RARA-AVIS: SLEEPING DOG, Dick Lochte 1985

From: Robison Michael R CNIN ( Robison_M@crane.navy.mil)
Date: 22 Apr 2003


I finished this book a few days ago and it's still on my mind. When I took it down off the bookshelf to read it, I noticed that the front cover mentioned Hammett, Salinger, and Nabokov. The first seemed right in line with what I would expect but the next two raised an eyebrow. After finishing it, I understood.
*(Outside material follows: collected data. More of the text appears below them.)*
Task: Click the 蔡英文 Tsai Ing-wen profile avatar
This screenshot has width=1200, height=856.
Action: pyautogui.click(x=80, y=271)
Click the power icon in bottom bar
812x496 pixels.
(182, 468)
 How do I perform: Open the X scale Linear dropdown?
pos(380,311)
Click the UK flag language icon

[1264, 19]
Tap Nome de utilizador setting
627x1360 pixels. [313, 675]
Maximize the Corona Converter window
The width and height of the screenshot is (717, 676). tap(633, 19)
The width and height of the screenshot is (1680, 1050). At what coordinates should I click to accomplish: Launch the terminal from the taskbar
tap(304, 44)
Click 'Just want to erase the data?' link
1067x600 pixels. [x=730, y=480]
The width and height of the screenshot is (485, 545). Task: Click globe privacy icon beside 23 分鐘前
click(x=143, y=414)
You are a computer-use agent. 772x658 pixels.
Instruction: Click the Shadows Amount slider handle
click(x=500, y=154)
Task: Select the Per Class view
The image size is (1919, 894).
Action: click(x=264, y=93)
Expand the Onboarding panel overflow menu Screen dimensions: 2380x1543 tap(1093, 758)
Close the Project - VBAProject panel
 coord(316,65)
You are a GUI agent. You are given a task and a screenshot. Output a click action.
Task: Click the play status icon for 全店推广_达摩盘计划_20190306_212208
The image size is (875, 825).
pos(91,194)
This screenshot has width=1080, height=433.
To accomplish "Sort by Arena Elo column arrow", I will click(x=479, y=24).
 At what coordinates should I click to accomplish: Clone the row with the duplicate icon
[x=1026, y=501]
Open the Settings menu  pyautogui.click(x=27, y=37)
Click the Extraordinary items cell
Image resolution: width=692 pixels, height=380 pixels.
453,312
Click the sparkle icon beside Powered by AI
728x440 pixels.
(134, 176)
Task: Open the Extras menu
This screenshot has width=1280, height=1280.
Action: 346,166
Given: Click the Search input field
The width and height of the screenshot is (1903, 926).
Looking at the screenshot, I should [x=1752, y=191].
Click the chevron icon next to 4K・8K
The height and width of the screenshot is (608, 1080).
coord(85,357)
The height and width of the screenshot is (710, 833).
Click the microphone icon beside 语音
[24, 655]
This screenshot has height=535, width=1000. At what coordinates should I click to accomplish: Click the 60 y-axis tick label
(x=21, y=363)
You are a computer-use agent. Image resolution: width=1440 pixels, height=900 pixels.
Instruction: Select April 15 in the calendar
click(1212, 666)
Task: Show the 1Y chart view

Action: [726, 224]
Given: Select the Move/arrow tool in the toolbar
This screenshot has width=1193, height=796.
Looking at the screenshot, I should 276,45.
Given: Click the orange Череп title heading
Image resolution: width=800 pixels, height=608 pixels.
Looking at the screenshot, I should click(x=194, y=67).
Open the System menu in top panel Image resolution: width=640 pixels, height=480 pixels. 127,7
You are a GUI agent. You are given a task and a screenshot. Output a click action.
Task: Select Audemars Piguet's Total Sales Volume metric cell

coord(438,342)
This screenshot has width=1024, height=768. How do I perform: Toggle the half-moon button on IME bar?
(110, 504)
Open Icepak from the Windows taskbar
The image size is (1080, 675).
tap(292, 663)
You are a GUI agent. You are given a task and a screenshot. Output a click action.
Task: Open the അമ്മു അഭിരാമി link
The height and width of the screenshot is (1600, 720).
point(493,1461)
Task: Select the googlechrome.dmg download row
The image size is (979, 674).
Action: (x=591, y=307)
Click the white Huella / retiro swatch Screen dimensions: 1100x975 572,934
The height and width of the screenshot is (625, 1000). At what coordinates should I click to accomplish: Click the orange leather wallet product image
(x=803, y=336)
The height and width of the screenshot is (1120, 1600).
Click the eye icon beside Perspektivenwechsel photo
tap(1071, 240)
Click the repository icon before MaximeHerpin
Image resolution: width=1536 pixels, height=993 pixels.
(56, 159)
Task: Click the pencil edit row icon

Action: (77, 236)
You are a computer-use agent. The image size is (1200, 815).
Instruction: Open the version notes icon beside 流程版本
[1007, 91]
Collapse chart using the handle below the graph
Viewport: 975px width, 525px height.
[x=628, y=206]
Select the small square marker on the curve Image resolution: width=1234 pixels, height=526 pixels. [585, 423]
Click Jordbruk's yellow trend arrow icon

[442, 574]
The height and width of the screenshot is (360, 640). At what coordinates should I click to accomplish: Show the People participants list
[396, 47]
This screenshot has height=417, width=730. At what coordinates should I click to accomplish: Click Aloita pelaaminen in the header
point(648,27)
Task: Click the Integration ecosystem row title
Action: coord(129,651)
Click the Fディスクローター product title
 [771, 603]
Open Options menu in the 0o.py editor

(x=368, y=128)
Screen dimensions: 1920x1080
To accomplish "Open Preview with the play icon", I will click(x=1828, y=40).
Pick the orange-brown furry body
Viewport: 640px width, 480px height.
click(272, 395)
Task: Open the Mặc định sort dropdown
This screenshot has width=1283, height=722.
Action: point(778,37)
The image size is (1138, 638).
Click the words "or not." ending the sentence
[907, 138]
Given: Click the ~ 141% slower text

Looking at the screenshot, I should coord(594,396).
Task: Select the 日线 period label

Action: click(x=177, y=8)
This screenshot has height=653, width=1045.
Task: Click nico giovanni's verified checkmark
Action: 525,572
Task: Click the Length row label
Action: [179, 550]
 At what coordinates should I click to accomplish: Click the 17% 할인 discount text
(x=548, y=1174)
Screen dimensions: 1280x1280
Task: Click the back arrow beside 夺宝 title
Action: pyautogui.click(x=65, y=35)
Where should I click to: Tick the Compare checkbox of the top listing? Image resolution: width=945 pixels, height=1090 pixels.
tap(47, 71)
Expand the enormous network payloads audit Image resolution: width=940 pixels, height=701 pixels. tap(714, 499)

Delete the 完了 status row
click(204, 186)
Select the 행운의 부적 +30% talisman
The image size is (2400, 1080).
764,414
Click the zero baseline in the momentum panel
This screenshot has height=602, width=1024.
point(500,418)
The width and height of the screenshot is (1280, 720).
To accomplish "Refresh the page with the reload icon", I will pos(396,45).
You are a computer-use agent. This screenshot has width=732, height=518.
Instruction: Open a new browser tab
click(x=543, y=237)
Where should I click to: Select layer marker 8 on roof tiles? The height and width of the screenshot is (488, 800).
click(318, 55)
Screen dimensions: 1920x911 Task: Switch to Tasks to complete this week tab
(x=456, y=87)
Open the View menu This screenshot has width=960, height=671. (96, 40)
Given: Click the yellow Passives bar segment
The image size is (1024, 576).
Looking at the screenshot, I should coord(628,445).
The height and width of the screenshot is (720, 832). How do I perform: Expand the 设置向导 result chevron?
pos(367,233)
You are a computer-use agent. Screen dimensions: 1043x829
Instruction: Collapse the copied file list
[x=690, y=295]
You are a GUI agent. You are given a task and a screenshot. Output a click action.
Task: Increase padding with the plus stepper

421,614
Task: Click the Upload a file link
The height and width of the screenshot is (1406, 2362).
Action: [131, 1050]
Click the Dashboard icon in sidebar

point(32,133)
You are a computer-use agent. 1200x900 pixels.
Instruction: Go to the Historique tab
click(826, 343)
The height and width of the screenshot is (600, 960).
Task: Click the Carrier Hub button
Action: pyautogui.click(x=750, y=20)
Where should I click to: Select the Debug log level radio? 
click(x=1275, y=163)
I can't seem to do anything but pick winners out of the 80s. Reasoner's TEXAS WIND, Corris's WHITE MEAT, and now this fine novel. It's a roller coaster ride. Sordid and mean, then funny and heart-warming, and then deadly and dangerous. The dialogue is wickedly amusing and witty, and the developing relationship between the aging private eye Leo "Bloodhound" Bloodworth and 14-year-old Serendipity Dahlquist is intelligent, moving, and believable. Lochte is fearless in exploring forbidden territory, and he walks the edge like a trapeze artist on a tightrope. He looks damn good doing it, too.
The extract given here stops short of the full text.